Ein Knecht aber des Herrn soll nicht zänkisch sein, sondern freundlich gegen jedermann, lehrhaft, der die Bösen tragen kann…
2. Tim 2,24
Hier ist ein Link zum Kontext in der Lutherbibel 2017.
Die „Bösen tragen“
Hier ist der letzte BdW in diesem Jahr.

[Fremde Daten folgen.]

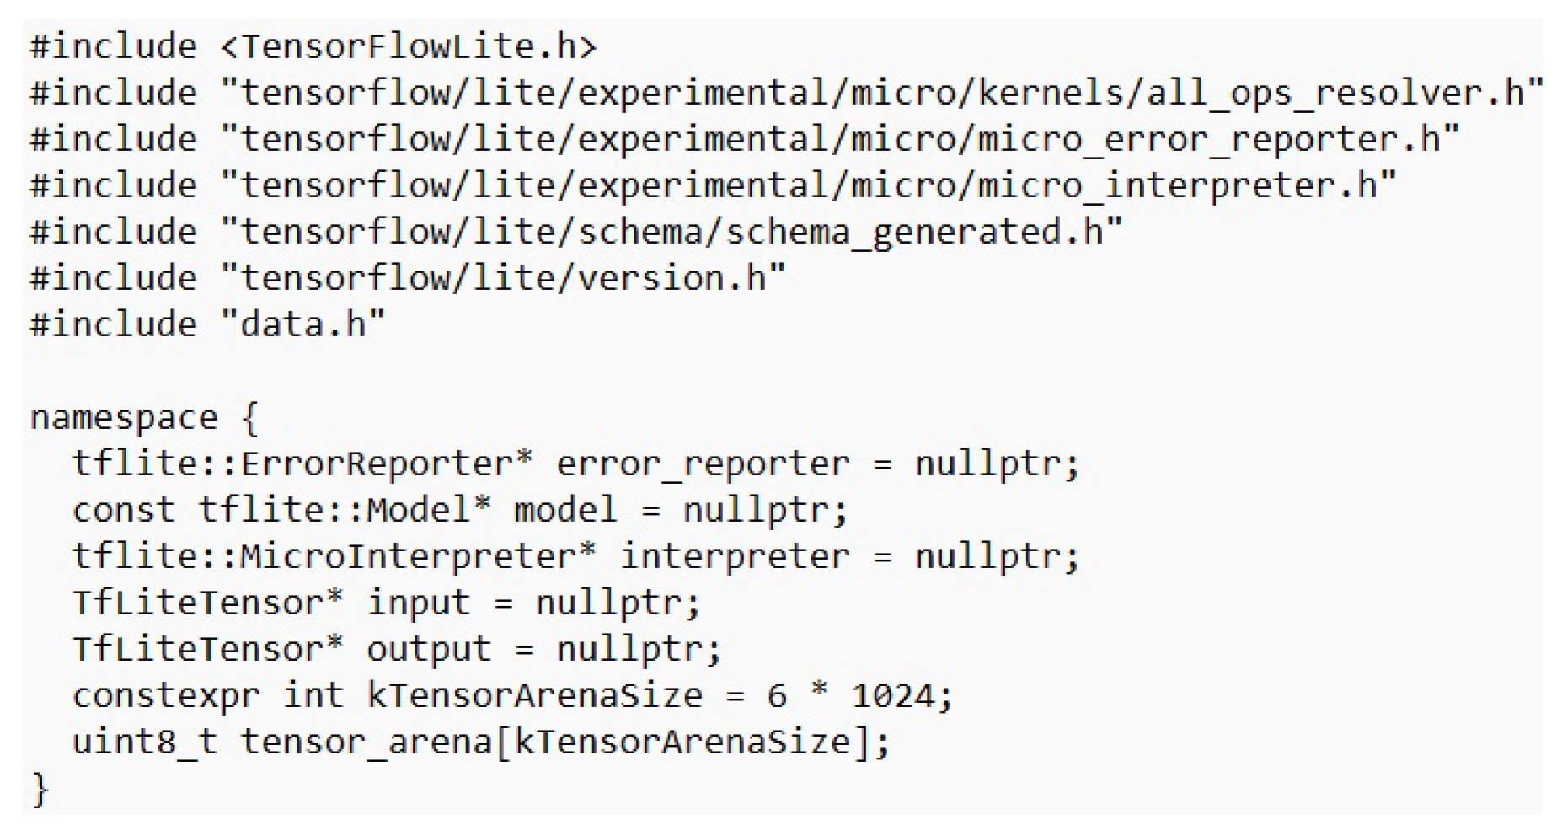Click the opening brace after namespace
The height and width of the screenshot is (831, 1557).
tap(250, 418)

Er richtet sich an diejenigen, die Führungsaufgaben in der Gemeinde haben, im weiteren Sinne aber auch an jeden, der geistliche oder weltliche Führung übernimmt: nicht nur Politiker und Manager, auch Eltern, Lehrer und Leiter von Arbeitskreisen.

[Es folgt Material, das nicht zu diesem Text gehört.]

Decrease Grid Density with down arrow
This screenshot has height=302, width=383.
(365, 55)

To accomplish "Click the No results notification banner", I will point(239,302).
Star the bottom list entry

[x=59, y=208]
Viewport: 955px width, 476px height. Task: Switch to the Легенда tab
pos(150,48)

Zum besseren Verständnis hier zunächst den vollständigen Satz in der Fassung von 2017:
Ein Knecht des Herrn aber soll nicht streitsüchtig sein, sondern freundlich gegen jedermann, im Lehren geschickt, einer, der Böses ertragen kann und mit Sanftmut die Widerspenstigen zurechtweist. Vielleicht hilft ihnen Gott zur Umkehr, die Wahrheit zu erkennen und wieder nüchtern zu werden aus der Verstrickung des Teufels, von dem sie gefangen sind, zu tun seinen Willen.

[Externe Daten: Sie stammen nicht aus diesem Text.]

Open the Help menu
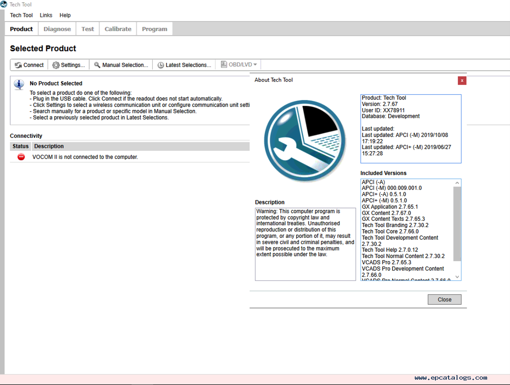 point(65,15)
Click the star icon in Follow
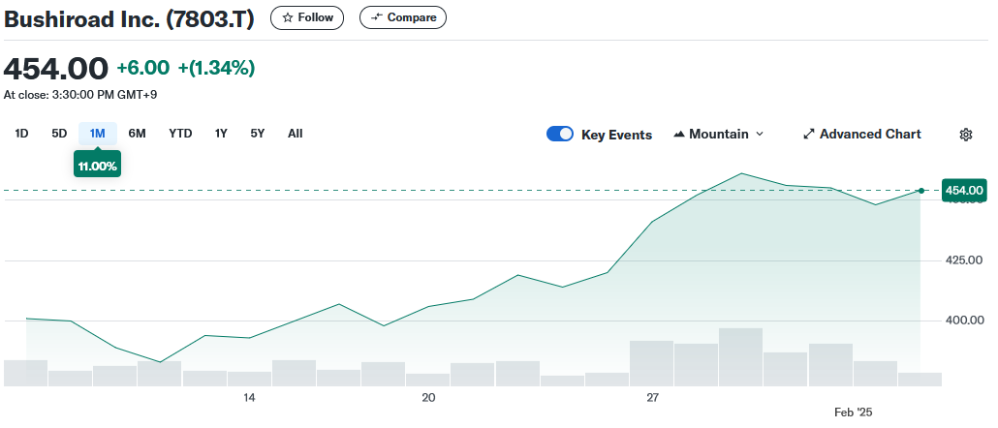 tap(287, 17)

Die Aufforderung enthält drei Elemente:
- Wir sollen das, was wir gelernt und erfahren haben, weitergeben, in Paulus Worten: „lehrhaft“ sein. Unser Wissen und unsere Erfahrungen sind ein Schatz, den Gott uns anvertraut. Wir sollen den rechten Gebrauch davon machen
- Wir sollen freundlich dabei sein, nicht „zänkisch“. Das steht mit Absicht sogar an erster Stelle. Und es ist schwer. Wenn ich von einer Wahrheit überzeugt bin und noch dazu den Auftrag habe, sie weiterzugeben — wie soll ich die Geduld bewahren, wenn andere nicht interessiert sind, nicht zuhören, nicht verstehen, gar spotten? Wie soll ich ruhig bleiben, wenn andere aus guten oder weniger guten Gründen das gerade Gegenteil behaupten?
- Das, was uns dennoch an Unwillen entgegenschlägt, sollen wir ertragen und standhaft bleiben. Auch das ist schwer.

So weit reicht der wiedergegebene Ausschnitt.